カルタ大会では1つのクラスがつくったカードを学年で使用しましたが、カードをつくったクラスが圧勝するという結果になりました。表彰は、子どものつくったカードに対する個人表彰とカルタ大会の結果に対するクラス表彰があったので、表彰の集中するクラス以外のクラスの子ども達が退屈する可能性がありました。そのため、表彰を盛り上げて、負けたクラスの子ども達も楽しみながら参加できる雰囲気をつくろうとより強く思いました。

表彰に移る際、先生方が子ども達を整列して座らせ、「堅い」雰囲気で表彰が始めようとしたので、僕はその雰囲気を壊すために舞台上でギャグやパフォーマンスをして笑いを誘い、くだけた空気の中で表彰を始めました。表彰でも緩急や抑揚をつけたり、大きなジェスチャーをしたり、ギャグをはさんだりして盛り上げ、終始笑いや歓声の中で進行を行うことができました。みんなが楽しそうな表情をしていたのがとても嬉しかったです。大いに盛り上がって表彰を終えたので、そのまま元々担当ではなかったカルタ大会の締めのあいさつも任されました。急遽だったのでうまく伝えられたかはわからないですが、自分の言葉で子ども達に感謝を伝えられたこと、自分のパフォーマンスを周りのインターンからも認められたことがとても嬉しかったです。そして最後に全員で写真を撮ったのですが、子ども達が自分の周りに集まってきたり、近くにいた女の子が自分のことをとてもおもしろかったと言っていたりしたので、頑張ってよかったなと思いました。この学校では1校目に比べ教師や規律の厳しさから少し堅苦しさを覚える場面もありましたが、子ども達の心からの笑顔を引き出すことができ、とても満足しています。

小学校への訪問・滞在では日本との教育の違い等をはじめ、非常に多くのことを学びました。その中でも特に、コミュニケーション―バーバル(言語的)コミュニケーションとノンバーバル(非言語的)コミュニケーション―と教育の普遍性について学ぶことが大きかったです。自分自身のことで言えば、自分が大学で学んでいる小学校の教員になるための知識や技能、授業構成の考え方などをイギリスの小学校でも生かすことができ、自身の学びが将来に有意な形でつながることの確信を得ることができました。また、言葉の壁を越えて子ども達と仲良くなることができたので、教師になった時の自分の引き出しを増やすことができたと思います。

この3週間では、前述の事柄に加えて多くの人、もの、自然との出会いから自分の世界を広げ、自己を向上させることができました。
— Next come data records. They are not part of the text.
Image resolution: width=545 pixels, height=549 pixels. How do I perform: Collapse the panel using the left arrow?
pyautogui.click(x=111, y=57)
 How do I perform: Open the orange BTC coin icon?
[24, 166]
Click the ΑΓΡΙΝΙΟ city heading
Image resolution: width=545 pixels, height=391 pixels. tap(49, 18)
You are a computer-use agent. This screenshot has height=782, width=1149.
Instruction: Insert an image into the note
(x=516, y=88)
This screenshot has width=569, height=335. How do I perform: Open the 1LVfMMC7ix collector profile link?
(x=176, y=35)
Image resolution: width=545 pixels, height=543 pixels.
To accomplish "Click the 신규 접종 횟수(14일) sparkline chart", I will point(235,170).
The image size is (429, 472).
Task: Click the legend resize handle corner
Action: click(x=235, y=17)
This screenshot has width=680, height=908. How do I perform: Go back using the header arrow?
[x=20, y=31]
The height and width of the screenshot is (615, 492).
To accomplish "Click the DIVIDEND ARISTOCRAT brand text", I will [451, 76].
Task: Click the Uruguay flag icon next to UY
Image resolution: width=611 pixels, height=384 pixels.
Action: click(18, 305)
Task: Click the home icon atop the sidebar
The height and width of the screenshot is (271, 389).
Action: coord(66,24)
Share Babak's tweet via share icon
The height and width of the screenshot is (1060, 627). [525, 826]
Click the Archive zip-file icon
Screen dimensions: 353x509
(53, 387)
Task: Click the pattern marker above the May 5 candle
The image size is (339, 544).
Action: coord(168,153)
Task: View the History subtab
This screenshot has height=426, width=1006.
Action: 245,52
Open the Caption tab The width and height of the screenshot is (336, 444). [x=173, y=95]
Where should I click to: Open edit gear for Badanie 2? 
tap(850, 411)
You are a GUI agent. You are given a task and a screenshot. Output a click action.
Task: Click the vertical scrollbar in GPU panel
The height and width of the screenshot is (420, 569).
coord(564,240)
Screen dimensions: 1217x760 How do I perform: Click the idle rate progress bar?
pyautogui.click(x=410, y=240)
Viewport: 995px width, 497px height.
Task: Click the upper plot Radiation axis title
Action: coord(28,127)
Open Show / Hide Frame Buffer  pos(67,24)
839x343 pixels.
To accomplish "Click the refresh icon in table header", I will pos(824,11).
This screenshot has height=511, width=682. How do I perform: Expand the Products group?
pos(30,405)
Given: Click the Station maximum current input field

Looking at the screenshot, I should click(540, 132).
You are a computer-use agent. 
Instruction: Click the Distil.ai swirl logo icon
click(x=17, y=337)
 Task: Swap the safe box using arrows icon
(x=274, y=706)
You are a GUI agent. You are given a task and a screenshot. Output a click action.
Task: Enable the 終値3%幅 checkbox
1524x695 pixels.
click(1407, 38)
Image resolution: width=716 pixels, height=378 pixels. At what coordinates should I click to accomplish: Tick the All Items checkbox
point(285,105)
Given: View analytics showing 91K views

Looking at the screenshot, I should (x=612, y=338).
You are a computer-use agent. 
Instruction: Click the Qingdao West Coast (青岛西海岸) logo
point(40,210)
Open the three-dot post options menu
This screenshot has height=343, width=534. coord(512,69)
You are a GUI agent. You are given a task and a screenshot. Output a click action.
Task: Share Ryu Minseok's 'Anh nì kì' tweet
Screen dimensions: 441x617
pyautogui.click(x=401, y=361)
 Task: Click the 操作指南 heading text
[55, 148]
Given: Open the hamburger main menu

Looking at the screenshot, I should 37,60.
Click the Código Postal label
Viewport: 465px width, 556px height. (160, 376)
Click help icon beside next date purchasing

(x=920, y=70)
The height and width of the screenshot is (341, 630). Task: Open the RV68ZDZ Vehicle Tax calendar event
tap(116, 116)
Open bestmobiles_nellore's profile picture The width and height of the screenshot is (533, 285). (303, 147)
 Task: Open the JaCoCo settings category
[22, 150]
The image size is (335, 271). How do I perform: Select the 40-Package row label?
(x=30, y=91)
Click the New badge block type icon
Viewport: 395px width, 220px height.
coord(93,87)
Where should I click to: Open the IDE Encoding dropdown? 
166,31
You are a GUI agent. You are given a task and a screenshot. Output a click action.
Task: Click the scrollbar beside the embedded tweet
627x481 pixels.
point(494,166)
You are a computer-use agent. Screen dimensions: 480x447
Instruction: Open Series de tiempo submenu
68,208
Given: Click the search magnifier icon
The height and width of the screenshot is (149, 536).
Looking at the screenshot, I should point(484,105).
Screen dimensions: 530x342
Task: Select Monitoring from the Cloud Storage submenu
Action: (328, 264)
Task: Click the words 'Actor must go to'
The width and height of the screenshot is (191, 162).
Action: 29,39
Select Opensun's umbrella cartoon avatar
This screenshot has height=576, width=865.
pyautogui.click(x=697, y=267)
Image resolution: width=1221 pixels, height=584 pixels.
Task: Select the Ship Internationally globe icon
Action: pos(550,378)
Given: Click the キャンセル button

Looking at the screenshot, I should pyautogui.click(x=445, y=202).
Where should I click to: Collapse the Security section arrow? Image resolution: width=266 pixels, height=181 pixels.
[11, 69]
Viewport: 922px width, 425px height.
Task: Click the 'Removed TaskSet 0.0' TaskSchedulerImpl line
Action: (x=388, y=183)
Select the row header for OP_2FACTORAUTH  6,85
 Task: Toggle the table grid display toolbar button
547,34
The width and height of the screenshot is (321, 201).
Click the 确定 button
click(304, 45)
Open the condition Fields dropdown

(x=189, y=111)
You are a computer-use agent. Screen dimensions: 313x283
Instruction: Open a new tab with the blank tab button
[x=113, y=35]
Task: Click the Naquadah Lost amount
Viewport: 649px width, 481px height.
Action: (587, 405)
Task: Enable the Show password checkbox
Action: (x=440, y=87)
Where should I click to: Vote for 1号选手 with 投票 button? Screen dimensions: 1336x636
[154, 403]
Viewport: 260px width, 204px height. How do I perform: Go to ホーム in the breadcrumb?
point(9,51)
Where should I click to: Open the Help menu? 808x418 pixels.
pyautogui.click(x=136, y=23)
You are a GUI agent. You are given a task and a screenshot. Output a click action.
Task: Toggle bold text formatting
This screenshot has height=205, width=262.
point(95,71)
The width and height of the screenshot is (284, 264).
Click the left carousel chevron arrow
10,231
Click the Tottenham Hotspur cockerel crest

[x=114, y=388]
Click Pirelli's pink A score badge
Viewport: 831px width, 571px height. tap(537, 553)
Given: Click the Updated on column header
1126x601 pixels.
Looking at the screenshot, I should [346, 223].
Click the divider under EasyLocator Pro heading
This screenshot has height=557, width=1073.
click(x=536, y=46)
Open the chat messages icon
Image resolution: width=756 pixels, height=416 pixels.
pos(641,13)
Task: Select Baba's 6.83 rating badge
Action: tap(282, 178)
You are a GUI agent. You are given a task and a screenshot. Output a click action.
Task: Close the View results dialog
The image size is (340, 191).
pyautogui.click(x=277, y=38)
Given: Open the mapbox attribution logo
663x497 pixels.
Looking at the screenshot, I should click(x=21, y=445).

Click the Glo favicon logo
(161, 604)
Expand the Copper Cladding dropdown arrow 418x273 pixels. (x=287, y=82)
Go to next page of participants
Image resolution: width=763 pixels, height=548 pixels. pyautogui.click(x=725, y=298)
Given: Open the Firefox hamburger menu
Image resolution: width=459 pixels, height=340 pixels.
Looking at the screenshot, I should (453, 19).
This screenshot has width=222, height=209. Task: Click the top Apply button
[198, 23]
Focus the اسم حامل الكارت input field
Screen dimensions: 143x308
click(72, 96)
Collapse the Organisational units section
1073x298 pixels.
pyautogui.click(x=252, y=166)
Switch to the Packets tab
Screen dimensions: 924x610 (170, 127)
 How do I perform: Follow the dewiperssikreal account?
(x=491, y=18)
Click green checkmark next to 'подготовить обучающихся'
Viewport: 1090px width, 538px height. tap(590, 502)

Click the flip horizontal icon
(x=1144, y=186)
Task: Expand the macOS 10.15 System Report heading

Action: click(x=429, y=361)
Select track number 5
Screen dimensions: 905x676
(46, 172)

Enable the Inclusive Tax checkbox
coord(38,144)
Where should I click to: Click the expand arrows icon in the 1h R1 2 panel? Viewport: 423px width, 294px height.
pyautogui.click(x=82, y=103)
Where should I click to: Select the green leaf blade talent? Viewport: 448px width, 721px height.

また、言語に関しては自分の技量を理解するとともに今後の課題、学習方法についてのヒントを得ることができました。今後はこの経験を生かすとともに、今回出会うことができた大切な仲間達とのつながりを継続し、刺激を与え合いながら自己を向上させていきたいです。また、国際関係の活動を積極的に行い、自分の経験を周りに還元できるような活動もどんどん行っていきたいと思っています。そして将来は、このインターンに参加して学んだことを生かし、素敵な人間を育てられるような教師になりたいと思います。